Exercise details: Each line from the one containing "The width and height of the screenshot is (1050, 693)." to the end of the entries is to be repeated exactly, and no other line.

Records for this task:
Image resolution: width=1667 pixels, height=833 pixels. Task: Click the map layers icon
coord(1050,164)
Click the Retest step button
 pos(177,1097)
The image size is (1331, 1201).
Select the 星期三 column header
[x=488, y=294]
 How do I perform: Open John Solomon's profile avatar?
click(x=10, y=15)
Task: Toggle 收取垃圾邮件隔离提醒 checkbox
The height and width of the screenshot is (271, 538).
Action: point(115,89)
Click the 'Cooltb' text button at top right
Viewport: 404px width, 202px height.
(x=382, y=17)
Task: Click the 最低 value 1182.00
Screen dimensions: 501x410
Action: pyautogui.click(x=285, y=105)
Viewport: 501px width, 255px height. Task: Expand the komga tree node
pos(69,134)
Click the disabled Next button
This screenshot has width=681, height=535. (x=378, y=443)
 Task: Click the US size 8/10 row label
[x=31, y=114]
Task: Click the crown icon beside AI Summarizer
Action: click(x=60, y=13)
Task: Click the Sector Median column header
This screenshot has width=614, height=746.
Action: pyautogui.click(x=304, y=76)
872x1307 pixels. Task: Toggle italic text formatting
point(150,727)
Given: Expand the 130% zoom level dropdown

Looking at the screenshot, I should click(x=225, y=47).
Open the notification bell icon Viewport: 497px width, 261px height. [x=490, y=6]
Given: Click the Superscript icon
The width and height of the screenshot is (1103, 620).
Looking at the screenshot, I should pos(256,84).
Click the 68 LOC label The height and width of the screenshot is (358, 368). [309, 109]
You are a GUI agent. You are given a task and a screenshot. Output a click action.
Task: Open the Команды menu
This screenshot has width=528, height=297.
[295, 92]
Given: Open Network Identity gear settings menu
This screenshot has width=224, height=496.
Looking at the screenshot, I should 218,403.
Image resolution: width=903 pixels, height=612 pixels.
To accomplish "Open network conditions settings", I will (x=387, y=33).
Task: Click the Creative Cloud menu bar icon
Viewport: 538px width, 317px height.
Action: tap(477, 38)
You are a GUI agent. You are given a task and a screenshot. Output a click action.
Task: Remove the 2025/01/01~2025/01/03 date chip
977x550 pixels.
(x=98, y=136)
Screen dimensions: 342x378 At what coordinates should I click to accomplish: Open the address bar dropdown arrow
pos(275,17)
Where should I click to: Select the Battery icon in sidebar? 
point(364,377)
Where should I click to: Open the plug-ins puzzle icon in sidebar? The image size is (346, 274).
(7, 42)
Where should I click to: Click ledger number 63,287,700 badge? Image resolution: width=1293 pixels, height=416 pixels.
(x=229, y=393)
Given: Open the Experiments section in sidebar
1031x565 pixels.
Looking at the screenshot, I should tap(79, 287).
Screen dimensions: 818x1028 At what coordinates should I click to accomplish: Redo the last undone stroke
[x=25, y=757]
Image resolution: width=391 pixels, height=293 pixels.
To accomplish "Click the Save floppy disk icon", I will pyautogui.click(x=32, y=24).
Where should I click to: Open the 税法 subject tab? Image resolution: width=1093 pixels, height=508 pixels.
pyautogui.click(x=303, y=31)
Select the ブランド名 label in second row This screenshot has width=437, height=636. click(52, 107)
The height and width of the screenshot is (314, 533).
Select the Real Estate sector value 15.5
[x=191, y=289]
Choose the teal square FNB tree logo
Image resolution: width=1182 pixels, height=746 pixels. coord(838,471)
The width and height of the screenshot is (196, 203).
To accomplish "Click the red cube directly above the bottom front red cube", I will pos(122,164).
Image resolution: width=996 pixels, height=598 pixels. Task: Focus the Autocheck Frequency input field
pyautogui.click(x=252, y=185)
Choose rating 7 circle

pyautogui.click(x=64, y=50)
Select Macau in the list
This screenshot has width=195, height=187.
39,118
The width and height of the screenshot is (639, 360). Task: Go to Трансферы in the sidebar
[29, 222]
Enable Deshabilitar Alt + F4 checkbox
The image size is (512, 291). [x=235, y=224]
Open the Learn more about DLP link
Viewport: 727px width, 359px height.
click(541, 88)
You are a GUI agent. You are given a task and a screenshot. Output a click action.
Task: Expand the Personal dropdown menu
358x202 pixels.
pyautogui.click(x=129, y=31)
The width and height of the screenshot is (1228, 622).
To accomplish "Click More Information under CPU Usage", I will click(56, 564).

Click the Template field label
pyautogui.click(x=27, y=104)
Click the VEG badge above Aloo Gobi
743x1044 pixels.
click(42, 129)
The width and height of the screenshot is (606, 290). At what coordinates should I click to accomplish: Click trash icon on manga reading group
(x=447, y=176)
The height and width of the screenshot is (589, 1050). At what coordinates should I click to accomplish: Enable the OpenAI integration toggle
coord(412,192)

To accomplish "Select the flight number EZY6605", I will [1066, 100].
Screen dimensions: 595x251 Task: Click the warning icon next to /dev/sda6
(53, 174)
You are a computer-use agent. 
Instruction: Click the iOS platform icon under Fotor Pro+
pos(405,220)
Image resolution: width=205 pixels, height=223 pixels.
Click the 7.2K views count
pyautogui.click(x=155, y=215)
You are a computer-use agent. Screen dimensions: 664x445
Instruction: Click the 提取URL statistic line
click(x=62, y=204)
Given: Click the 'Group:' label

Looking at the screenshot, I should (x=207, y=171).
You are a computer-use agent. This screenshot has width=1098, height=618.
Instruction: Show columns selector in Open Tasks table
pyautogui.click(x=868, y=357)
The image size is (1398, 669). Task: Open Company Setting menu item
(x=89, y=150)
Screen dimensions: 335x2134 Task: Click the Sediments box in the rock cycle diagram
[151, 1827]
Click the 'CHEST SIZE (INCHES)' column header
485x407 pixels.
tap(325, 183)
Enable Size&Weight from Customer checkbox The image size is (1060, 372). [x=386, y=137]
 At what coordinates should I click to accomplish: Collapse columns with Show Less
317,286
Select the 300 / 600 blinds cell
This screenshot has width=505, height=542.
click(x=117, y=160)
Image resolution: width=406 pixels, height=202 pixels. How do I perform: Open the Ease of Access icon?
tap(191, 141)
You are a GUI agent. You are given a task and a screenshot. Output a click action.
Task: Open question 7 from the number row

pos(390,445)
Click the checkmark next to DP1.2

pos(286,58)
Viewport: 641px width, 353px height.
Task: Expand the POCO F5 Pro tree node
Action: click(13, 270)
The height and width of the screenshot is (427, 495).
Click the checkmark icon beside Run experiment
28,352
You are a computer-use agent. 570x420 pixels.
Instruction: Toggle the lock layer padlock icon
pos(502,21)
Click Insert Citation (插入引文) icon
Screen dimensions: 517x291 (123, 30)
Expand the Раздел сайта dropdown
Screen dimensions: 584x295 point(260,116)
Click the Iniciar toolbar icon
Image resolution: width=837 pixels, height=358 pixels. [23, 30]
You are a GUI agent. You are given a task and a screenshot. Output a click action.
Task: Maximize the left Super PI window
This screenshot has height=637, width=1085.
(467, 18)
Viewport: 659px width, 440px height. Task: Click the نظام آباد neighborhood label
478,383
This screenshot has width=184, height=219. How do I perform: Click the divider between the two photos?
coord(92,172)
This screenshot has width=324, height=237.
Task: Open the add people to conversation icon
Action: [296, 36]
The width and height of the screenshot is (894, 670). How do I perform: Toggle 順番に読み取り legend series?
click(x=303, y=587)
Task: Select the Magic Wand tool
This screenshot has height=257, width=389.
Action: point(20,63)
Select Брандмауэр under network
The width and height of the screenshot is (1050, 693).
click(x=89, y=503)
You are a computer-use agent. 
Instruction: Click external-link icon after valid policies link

Answer to the exercise:
The width and height of the screenshot is (1050, 693).
click(x=89, y=503)
You are a computer-use agent. 
Instruction: Click external-link icon after valid policies link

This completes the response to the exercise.